Diabetic kidney disease (DKD) is the leading cause of end-stage renal disease. As the most common microvascular complication of diabetes, DKD is a knotty clinical problem in terms of its diagnosis and management. Currently, renal biopsy remains the most reliable approach to distinguishing a true DKD, non-DKD, or mixed form. Our present study focuses on early biomarker identification to monitor the onset of DKD in type2 diabetes (T2D) patients.

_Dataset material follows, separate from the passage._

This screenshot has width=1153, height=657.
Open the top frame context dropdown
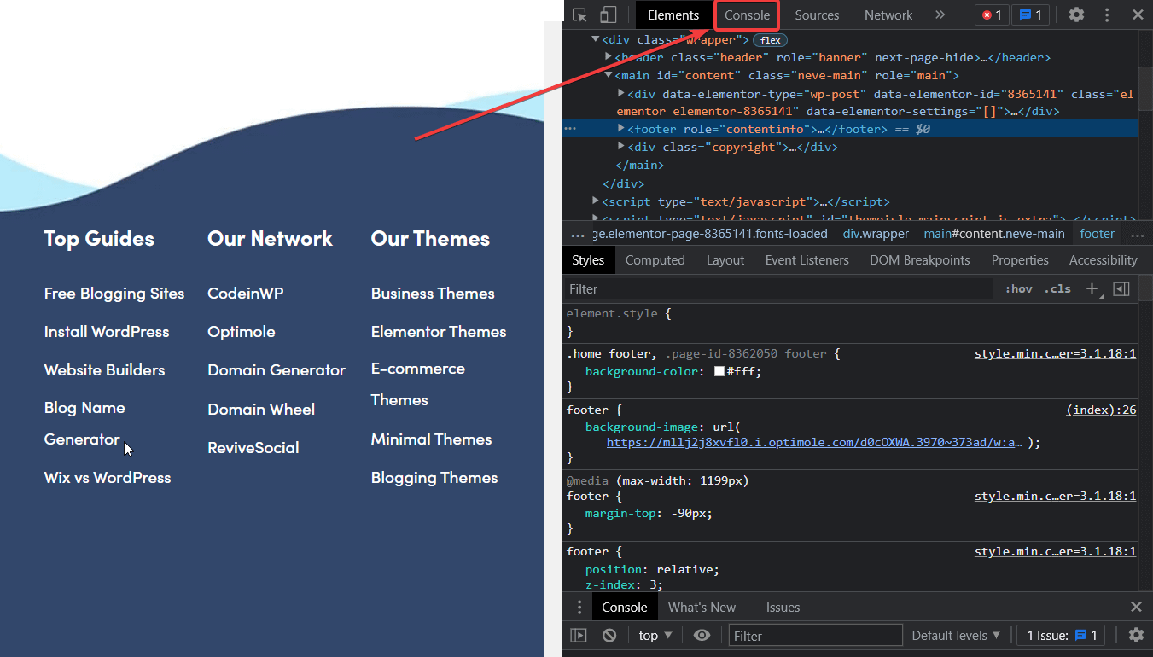click(x=654, y=635)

We expect the identified biomarker could eventually be translated into the solid backup resources to avoid invasive biopsy in patients.

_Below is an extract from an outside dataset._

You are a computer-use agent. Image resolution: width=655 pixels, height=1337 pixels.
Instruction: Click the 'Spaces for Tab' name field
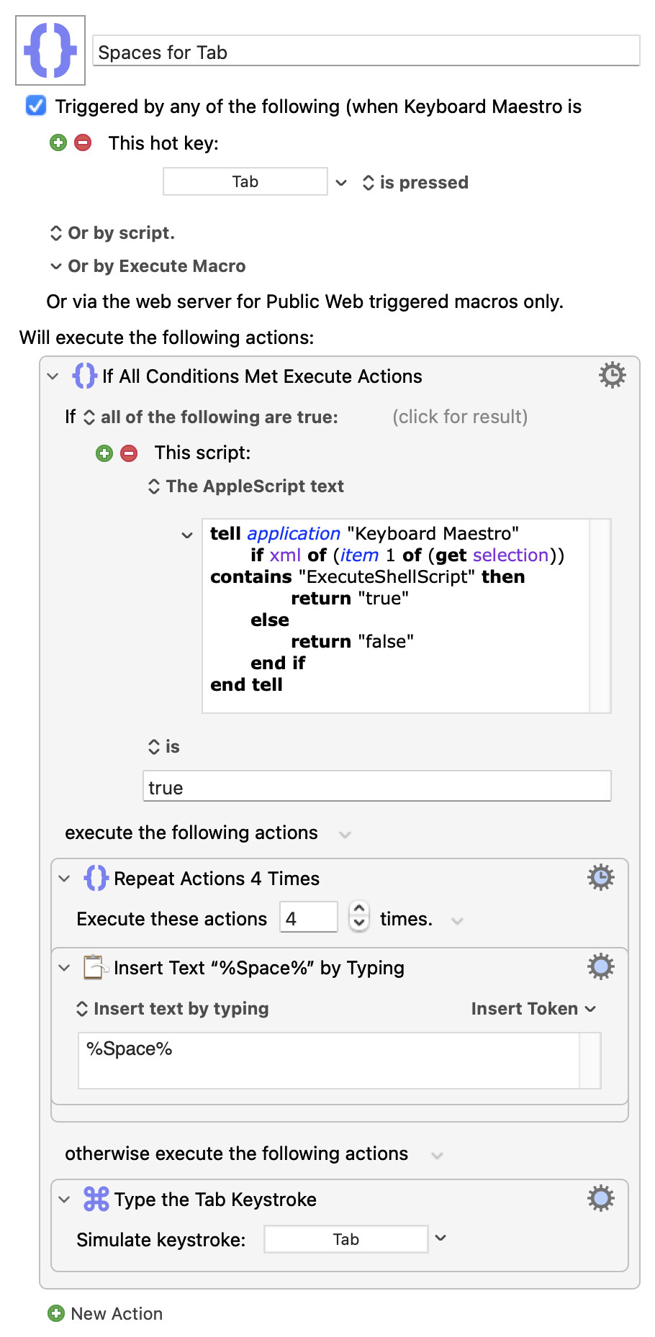pyautogui.click(x=366, y=52)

Based on our previous findings, combine with the data refinery in public repository centers, we identified 3 proteins which play critical roles in the development of DKD, including Serum Amyloid A-1 (SSA1), matrix metalloproteinase-7 (MMP-7), and Tenascin C (TNC). We designed a standard cohort study by dividing the trial into 3 phases: training, testing, and validation phase. In the training phase, we enrolled 202 candidates including DKD or T2D or healthy adults from a single medical center. In the testing phase, we enrolled 680 patients at different stages of DKD or healthy adults from the same medical center. Serum SAA1, MMP-7, and TNC, urinary MMP-7 and TNC were measured. Two machine learning models, linear discriminant analysis (LDA) and support-vector machines (SVM), were applied in this study. The external validation is now pending.


Compared with the healthy adults, serum and urinary SAA1, MMP-7, and TNC were significantly increased at each stage of DKD in patients. However, if directly compared with the T2D patients without kidney disease, none of the above markers could individually serve as an early warning marker to alert the onset of kidney disease in the T2D patients. The diagnostic outcomes analyzed by SVM were shown via the receiver operating characteristic (ROC) for the direct comparison between the T2D and the DKD patients at early stage. In SVM model, combined serum SAA1, MMP-7, and TNC provided area under curve at 0.95 between the T2D and the DKD early stage patients. In addition, a combination of serum SAA1 and MMP-7 is able to more precisely distinguish the boundary between the early and advance stages of DKD.


Analysis using SVM model by combining SAA1, MMP-7, and TNC in serum is promising to predict the onset of kidney complication in T2D patients.